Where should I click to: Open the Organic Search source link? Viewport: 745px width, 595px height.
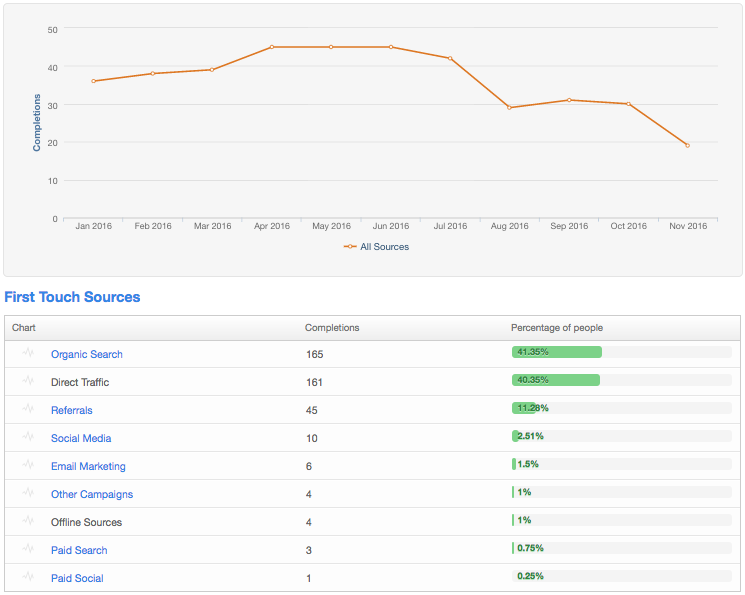(87, 354)
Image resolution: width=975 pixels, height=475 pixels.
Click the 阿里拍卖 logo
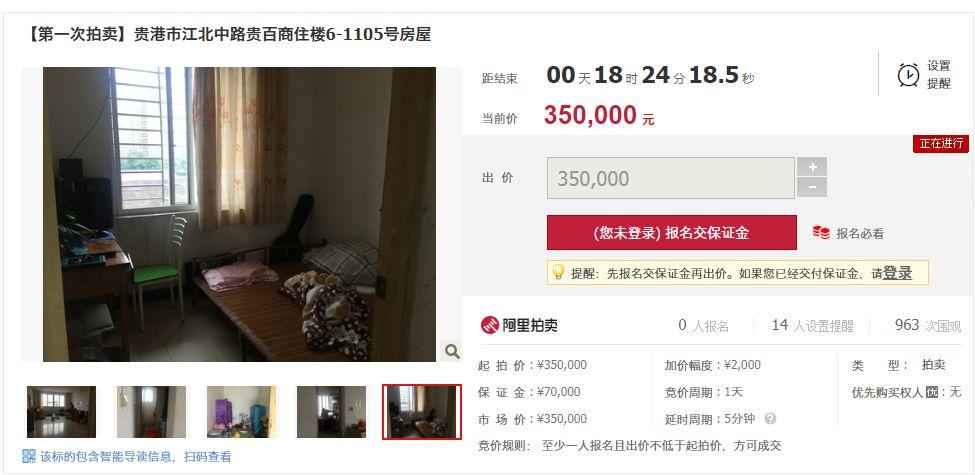(519, 325)
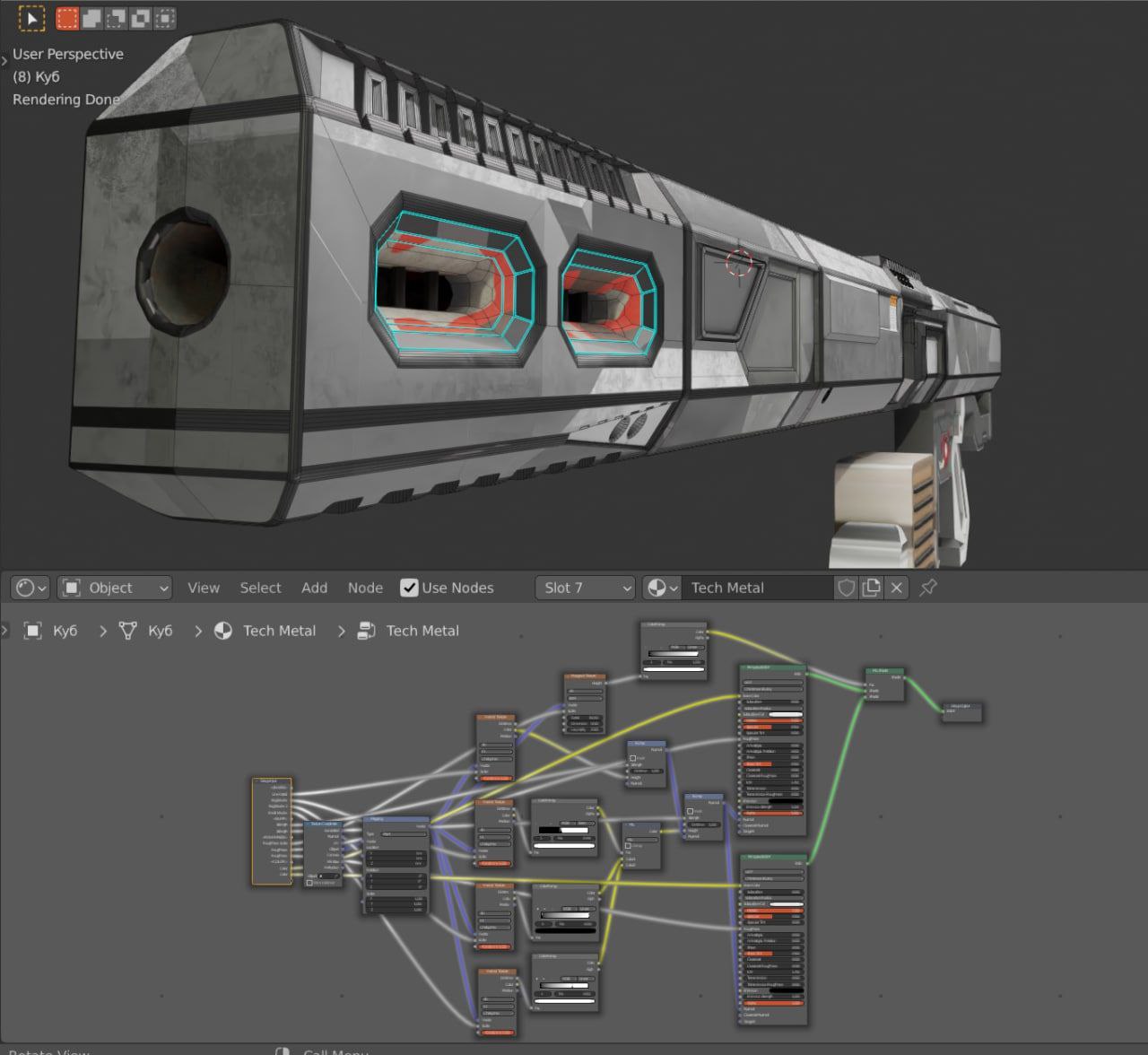Open the editor type selector dropdown
Image resolution: width=1148 pixels, height=1055 pixels.
click(30, 588)
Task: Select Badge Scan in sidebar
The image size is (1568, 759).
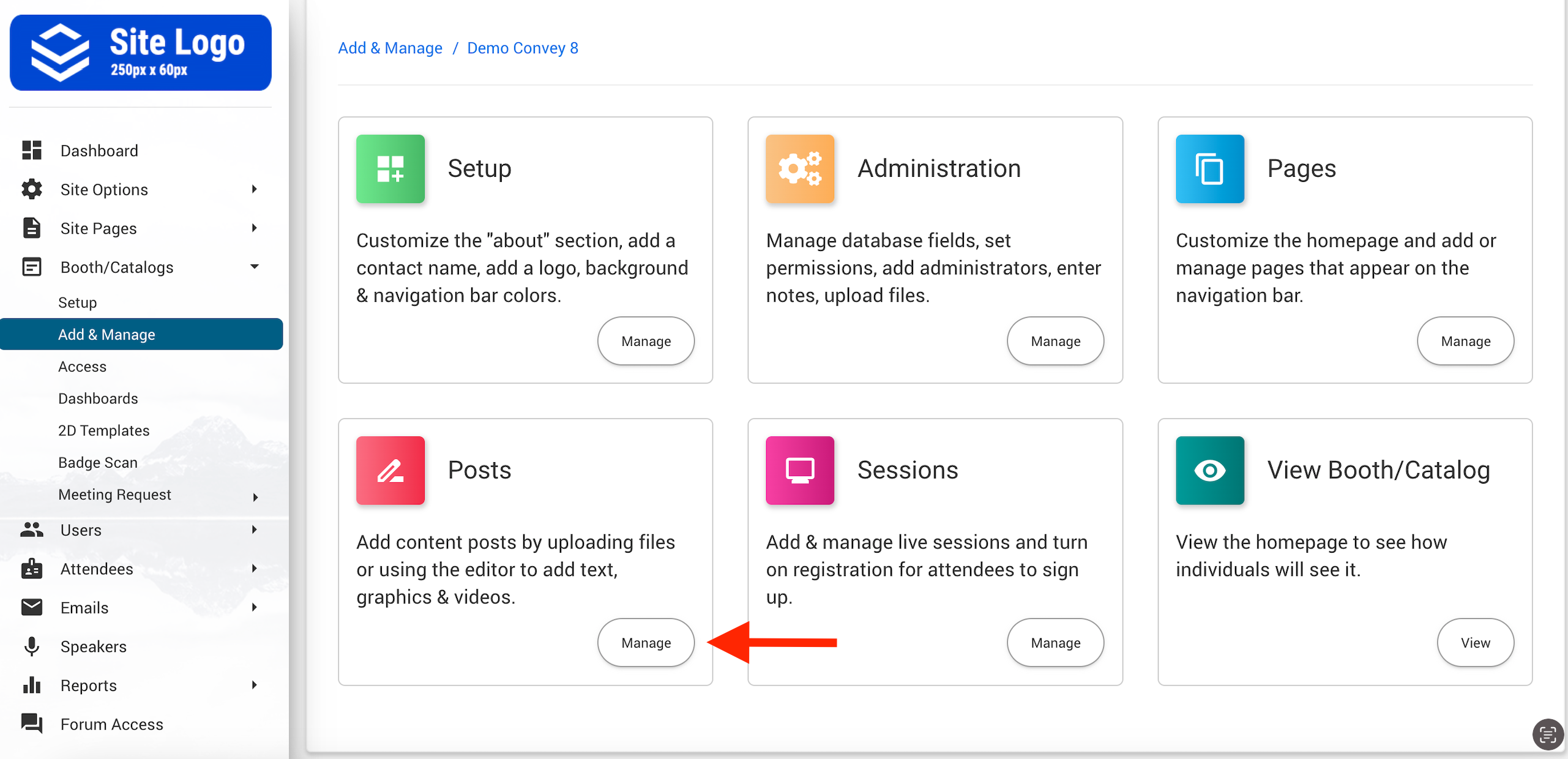Action: click(x=97, y=462)
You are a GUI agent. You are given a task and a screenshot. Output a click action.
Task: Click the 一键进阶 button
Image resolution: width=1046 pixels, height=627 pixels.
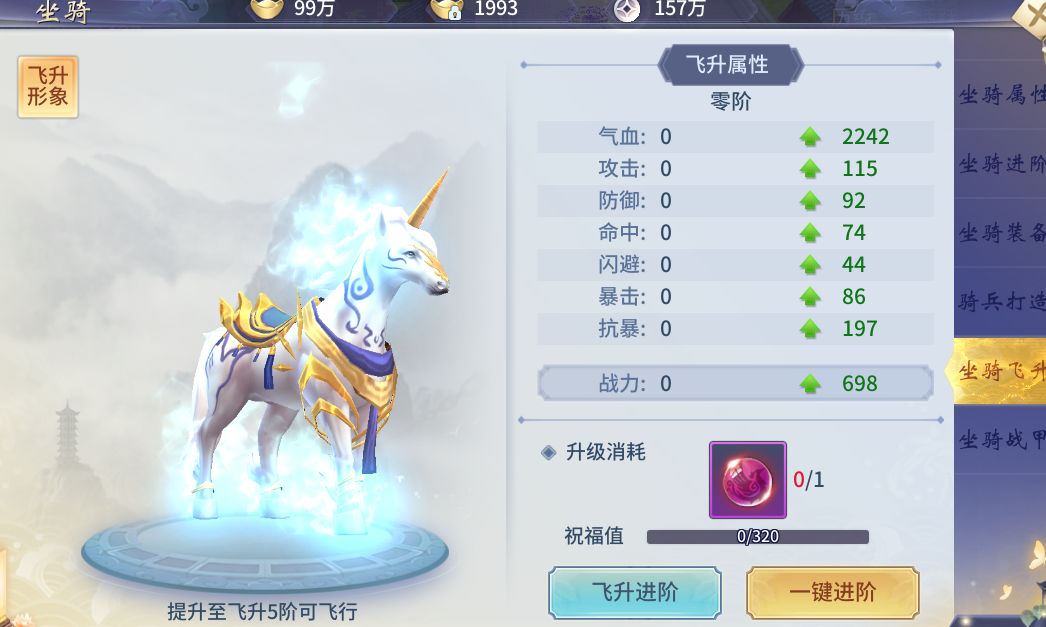tap(833, 592)
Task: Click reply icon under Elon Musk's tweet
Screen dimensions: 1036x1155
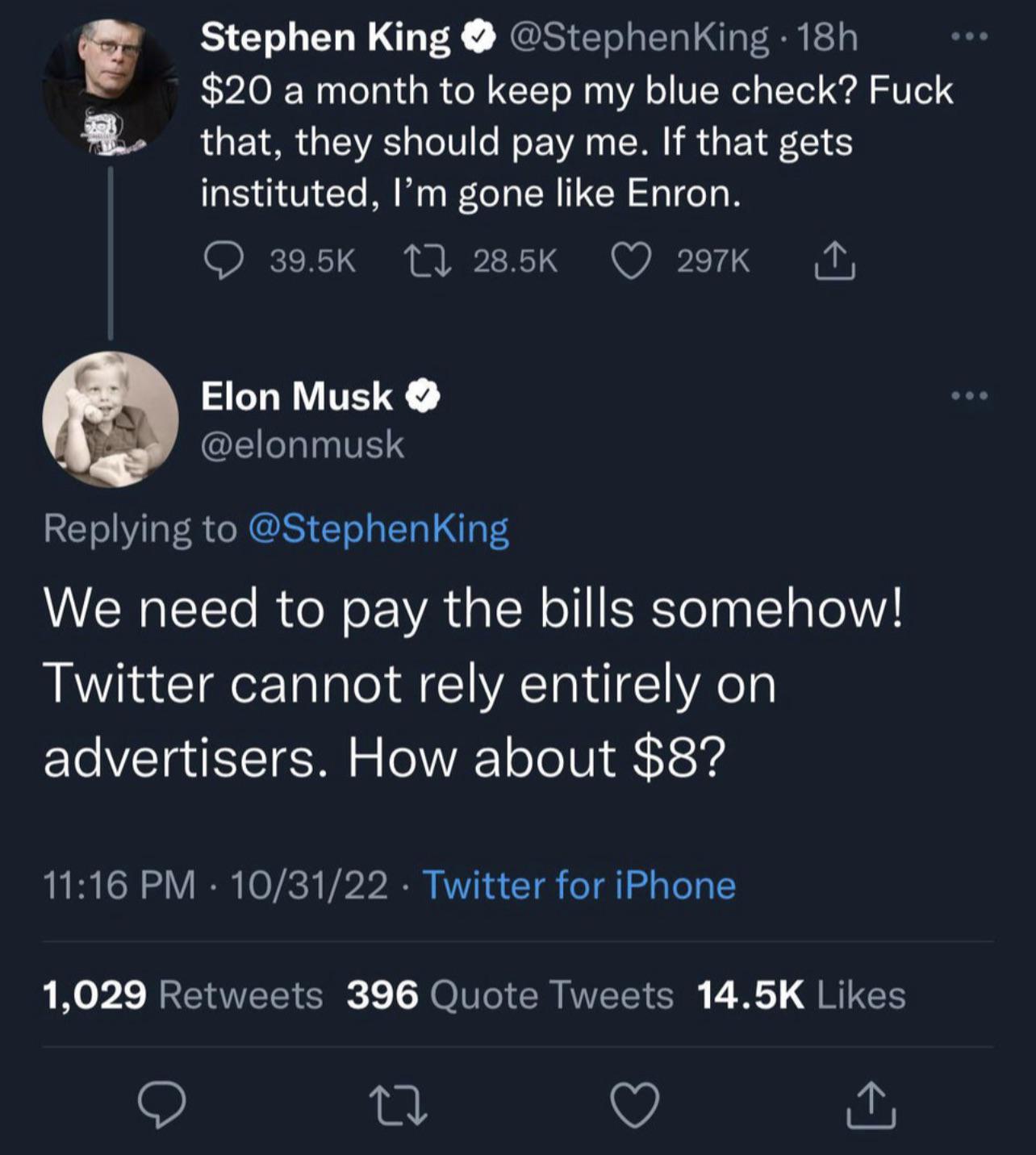Action: (161, 1105)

-- -- --

What to produce:
Pictures stay out. Print the lines of the records above exactly, from the first through the one with "Task: Select Badge Scan in sidebar".

Task output:
Where should I click to: Open the Organic Search source link? Viewport: 745px width, 595px height.
(87, 354)
Image resolution: width=975 pixels, height=475 pixels.
Click the 阿里拍卖 logo
(519, 325)
Open the editor type selector dropdown
Image resolution: width=1148 pixels, height=1055 pixels.
click(30, 588)
Task: Select Badge Scan in sidebar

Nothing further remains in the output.